FICi=FIC_CORM_ + FIC_antibiotic_
where FIC_CORM_=MIC of CORM in combination/MIC of CORM alone, and FIC_antibiotic_=MIC of antibiotic in combination/MIC of antibiotic alone.
Synergistic interactions were defined based on the FICi, where synergy was indicated by FICi≤0.5, partial synergy by values >0.5 and <1, additivity by FICi=1, indifference by FICi>1 and ≤4 and antagonism by FICi>4.
Statistical analysis
All statistical analysis and data handling were performed using GraphPad Prism 5 (GraphPad Software). Differences between the conditions were tested by using a paired t-test.
Results
CORM-2 can act synergistically with antibiotics to increase antimicrobial activity
The antimicrobial activity of CORMs against bacteria is well established [10161724], but their efficacy in combination with currently available antibiotics is less well understood. To investigate this, we selected two concentrations of CORM-2 (5 and 7 µM) that produced some growth inhibition without causing irreversible loss of viability after 24 h. In defined minimal medium, the untreated control exhibited a maximal specific growth rate (μmax) of ~0.23 h⁻¹ and the highest carrying capacities of the conditions tested (OD_600_ ~2.2, Fig. 2). CORM-2 alone reduced μmax to ~0.19 h⁻¹ (5 µM) and ~0.16 h⁻¹ (7 µM) but maintained carrying capacities similar to untreated controls, with neither concentration preventing recovery of viable cells. These doses were then combined with sublethal concentrations of antibiotics. Individually, doxycycline (~0.18 h⁻¹), trimethoprim (~0.16 h⁻¹) and cefotaxime (~0.27 h⁻¹) also altered growth rates but had little impact on the carrying capacities of the cultures. When combined with CORM-2, μmax decreased further over the first 8 h post-exposure: for doxycycline, growth was arrested with 7 µM and reduced to ~0.11 h⁻¹ with 5 µM; for trimethoprim, μmax fell to ~0.05 and ~0.10 h⁻¹ with 7 and 5 µM, respectively; and for cefotaxime, growth was completely arrested at both concentrations (Fig. 2). This reduction in growth is evident in the carrying capacities of the cultures. Treatment with any antibiotic and 5 µM CORM-2 resulted in a small decrease after 24 h, whereas combining antibiotic with 7 µM CORM-2 led to almost no detectable growth, corroborated by a significant reduction in viability. These findings indicate that CORM-2 substantially enhances antibiotic efficacy, prevents bacterial recovery and highlights its potential as an adjuvant to drugs with diverse mechanisms of action.
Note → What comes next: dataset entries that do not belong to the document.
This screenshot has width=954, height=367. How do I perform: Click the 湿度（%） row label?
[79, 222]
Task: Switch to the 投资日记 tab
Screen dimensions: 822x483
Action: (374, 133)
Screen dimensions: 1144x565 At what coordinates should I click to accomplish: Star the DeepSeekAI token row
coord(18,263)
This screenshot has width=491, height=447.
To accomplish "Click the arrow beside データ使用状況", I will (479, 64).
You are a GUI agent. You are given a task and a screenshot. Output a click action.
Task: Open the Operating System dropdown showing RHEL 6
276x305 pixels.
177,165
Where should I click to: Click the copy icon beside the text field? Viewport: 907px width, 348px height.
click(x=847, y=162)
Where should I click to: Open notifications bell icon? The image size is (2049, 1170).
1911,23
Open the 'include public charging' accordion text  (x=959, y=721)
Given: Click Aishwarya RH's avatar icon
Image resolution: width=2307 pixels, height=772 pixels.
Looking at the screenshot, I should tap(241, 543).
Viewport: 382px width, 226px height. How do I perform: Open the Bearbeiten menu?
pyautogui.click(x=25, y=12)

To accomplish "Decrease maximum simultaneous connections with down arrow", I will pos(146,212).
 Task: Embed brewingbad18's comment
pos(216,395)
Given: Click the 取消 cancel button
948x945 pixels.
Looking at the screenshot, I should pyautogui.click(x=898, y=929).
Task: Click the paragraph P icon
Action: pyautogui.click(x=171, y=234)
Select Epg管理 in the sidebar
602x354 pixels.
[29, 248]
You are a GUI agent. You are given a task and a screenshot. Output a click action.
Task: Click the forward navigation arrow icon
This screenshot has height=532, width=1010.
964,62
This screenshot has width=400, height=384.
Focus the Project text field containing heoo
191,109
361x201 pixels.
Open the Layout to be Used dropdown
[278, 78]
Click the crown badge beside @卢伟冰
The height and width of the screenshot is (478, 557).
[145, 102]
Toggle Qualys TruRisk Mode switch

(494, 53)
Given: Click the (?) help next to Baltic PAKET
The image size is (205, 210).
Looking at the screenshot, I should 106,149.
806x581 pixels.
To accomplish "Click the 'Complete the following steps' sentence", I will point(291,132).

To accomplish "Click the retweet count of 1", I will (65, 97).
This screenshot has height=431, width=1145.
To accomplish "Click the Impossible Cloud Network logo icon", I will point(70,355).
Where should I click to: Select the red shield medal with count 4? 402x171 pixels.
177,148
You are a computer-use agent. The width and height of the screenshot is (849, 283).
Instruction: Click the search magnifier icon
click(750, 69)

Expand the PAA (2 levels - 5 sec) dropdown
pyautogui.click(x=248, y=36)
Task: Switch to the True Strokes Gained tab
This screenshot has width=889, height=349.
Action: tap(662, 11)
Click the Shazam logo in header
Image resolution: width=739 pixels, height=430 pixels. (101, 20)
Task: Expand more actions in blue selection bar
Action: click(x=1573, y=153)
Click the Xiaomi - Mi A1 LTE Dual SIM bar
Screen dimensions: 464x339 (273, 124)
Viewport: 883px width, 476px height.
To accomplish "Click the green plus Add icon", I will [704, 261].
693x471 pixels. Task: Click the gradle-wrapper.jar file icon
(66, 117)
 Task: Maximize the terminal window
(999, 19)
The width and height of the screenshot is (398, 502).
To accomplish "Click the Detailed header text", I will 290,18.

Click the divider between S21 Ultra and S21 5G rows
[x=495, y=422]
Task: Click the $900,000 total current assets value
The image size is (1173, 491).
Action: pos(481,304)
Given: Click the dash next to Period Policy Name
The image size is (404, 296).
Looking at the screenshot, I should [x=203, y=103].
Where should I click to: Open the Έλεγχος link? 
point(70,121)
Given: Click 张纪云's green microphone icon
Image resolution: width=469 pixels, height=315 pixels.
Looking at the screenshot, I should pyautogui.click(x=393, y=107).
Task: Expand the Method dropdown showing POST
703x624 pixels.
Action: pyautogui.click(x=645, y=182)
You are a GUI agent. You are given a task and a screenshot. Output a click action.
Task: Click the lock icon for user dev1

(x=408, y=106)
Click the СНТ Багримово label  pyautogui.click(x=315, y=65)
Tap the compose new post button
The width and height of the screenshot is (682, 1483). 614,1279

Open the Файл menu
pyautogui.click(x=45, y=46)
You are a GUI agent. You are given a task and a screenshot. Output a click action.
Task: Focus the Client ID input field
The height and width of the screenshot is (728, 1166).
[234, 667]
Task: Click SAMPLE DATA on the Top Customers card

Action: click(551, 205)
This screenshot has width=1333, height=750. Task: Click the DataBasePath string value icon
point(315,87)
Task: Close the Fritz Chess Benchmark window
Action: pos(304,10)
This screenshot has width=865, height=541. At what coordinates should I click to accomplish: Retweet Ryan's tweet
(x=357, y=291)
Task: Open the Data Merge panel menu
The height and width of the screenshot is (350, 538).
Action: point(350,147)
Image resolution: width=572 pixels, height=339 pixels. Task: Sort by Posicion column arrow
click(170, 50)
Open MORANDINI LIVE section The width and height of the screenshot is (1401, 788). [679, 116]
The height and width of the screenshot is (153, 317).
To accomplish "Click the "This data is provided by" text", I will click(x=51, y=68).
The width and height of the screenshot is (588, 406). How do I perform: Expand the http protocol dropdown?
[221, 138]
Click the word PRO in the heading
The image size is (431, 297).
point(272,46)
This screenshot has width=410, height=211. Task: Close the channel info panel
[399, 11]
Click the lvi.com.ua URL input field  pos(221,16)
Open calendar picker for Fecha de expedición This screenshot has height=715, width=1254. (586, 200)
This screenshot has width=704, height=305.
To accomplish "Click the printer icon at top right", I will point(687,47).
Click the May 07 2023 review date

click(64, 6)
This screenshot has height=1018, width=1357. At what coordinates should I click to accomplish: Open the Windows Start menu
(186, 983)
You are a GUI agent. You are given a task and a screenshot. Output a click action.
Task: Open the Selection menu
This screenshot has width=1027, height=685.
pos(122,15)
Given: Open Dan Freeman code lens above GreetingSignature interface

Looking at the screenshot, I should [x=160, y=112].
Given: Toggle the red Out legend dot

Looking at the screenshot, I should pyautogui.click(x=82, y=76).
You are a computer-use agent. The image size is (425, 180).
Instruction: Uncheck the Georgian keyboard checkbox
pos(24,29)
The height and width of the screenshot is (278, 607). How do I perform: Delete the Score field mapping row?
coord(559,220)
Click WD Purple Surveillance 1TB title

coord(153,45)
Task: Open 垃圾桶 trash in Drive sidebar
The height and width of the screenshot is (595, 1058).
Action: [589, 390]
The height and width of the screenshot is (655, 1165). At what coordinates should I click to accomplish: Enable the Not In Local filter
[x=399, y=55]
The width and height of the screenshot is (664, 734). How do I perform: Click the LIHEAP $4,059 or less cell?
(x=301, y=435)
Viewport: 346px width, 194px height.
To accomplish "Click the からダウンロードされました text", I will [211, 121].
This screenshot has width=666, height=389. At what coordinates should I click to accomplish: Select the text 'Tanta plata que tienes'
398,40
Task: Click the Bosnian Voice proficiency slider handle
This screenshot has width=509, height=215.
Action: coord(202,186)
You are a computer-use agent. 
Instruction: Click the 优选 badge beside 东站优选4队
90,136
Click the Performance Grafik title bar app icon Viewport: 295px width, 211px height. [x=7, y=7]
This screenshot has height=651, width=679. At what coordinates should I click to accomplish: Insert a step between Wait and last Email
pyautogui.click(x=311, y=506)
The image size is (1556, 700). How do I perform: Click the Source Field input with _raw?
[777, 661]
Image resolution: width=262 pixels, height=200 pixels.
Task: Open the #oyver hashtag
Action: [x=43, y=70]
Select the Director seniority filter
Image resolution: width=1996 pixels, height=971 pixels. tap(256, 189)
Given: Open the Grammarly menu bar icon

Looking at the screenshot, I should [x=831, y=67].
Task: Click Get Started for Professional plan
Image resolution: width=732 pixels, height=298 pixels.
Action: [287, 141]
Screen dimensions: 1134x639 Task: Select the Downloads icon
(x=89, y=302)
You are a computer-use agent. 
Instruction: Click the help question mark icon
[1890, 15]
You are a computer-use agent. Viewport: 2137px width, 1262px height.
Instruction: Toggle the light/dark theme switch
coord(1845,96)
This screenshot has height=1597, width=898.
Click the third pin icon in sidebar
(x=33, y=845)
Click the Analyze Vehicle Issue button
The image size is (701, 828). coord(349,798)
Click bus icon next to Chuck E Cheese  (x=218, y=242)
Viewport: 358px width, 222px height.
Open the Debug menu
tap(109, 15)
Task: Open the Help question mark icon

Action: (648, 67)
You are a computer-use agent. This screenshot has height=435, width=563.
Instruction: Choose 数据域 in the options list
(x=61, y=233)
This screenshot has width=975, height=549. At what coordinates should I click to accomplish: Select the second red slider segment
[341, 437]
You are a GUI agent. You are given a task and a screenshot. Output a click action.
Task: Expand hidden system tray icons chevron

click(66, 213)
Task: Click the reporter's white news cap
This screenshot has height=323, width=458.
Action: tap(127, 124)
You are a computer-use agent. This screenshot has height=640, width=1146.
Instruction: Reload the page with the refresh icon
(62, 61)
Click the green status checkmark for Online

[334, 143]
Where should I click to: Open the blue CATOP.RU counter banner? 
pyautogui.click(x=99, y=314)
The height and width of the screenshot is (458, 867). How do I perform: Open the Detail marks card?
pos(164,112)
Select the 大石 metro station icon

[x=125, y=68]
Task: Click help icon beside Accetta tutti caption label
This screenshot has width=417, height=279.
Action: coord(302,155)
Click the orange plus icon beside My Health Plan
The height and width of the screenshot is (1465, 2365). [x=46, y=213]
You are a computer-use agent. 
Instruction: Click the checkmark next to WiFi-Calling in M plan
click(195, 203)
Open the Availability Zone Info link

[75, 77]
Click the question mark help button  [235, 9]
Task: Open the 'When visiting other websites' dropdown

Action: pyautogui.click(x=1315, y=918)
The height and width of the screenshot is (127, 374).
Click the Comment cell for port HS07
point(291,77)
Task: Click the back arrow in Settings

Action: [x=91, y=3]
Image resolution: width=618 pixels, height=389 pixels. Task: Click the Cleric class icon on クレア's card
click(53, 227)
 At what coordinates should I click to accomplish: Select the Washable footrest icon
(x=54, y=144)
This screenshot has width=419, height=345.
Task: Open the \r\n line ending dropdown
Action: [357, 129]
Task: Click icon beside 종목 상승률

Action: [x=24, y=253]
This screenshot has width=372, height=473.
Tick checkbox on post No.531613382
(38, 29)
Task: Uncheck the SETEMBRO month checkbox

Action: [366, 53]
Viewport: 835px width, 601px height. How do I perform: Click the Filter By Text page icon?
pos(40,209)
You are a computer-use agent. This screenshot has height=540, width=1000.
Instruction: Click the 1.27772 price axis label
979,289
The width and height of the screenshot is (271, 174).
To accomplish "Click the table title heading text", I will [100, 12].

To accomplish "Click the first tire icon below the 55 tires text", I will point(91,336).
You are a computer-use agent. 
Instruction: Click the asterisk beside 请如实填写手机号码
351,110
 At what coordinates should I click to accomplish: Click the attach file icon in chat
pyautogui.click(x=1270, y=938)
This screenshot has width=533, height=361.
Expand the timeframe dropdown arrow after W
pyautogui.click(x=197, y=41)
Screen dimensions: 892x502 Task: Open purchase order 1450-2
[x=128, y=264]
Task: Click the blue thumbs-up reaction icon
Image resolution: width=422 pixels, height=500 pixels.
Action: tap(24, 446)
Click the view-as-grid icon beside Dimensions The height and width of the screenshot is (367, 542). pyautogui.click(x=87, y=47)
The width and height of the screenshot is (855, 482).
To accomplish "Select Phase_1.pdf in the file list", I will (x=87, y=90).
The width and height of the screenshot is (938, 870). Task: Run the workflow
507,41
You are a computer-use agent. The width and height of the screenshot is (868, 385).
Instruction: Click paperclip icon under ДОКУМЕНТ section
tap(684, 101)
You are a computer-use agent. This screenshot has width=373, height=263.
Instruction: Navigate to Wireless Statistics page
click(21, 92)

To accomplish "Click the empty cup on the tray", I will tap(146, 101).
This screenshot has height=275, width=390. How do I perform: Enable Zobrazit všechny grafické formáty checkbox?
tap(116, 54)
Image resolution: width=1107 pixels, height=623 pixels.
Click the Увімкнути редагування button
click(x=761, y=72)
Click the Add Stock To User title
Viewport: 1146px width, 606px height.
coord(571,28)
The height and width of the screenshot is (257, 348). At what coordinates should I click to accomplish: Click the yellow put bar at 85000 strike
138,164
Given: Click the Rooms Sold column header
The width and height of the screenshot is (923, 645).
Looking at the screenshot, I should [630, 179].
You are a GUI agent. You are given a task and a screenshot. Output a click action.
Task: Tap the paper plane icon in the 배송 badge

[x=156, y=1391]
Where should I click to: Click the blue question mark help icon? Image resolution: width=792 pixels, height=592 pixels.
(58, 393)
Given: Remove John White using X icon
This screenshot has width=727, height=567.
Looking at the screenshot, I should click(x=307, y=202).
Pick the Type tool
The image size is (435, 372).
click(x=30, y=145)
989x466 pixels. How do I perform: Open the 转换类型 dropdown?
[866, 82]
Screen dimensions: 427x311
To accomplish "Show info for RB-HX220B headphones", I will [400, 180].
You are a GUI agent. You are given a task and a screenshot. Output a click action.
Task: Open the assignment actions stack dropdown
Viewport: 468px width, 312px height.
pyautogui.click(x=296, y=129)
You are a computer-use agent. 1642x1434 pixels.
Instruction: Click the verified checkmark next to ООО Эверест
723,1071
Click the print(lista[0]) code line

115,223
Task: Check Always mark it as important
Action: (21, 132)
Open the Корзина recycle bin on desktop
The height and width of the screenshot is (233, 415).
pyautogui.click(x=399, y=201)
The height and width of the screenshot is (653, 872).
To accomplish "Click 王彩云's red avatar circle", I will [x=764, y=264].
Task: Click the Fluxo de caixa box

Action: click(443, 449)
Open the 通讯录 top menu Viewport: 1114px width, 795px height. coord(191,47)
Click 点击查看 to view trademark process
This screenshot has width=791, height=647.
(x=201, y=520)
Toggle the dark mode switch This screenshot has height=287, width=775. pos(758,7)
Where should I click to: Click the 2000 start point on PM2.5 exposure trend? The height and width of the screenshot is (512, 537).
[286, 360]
*CORM-2 acts synergistically with antibiotics inhibiting growth and viability of E. coli MG1655. Cultures were treated with sublethal concentrations of CORM-2 (5 or 7 µM), either alone or in combination with (a, b) 1 µg ml−1 doxycycline, (c, d) 0.15 µg ml−1 trimethoprim or (e, f) 1 µg ml−1 cefotaxime. Growth inhibition was assessed by OD₆₀₀ measurements, and viability was determined after 24 h. Black lines and diagonal bar patterns represent control conditions; brown lines indicate treatment with antibiotics alone; green and magenta lines show treatment with CORM-2 alone; and cyan and red lines represent combined treatment with CORM-2 and antibiotics. Black arrows on growth curves represent the time of CORM-2 and/or antibiotic addition. Data points between 8 and 24 h are interpolated; cultures were sampled at 24 h for viability assessment, which confirmed the trends shown. Data are representative of three biological repeats and are expressed as means±sd. P<0.05 (t-test).
CORM-3 can act synergistically with antibiotics to increase antimicrobial activity
To determine whether the enhanced antimicrobial activity observed with CORM-2 was specific to its chemical properties, such as water insolubility, or a broader feature of CORMs, the water-soluble compound CORM-3 was tested for its ability to potentiate antibiotic efficacy. In defined minimal medium, active CORM-3 alone markedly reduced growth rates, with μmax falling to ~0.19 h⁻¹ at 5 µM and ~0.13 h⁻¹ at 10 µM. The carrying capacities of cultures exposed to 5 µM CORM-3 were similar to untreated controls, whereas exposure to 10 µM CORM-3 was markedly reduced (Fig. 3). When combined with sublethal doses of antibiotics, growth was almost completely suppressed within the first 12 h post-exposure: for doxycycline, μmax ranged from −0.04 to −0.10 h⁻¹; for trimethoprim, from 0.06 to −0.03 h⁻¹; and for cefotaxime, from 0.07 to −0.03 h⁻¹. These combinations also resulted in reduced carrying capacity and a significant reduction in bacterial viability, with little recovery after 24 h, particularly at 10 µM CORM-3 (Fig. 3). Collectively, these findings demonstrate that CORM-3, like CORM-2, can strongly potentiate the action of antibiotics with different mechanisms of action, highlighting the broader potential of CORMs as adjuvants.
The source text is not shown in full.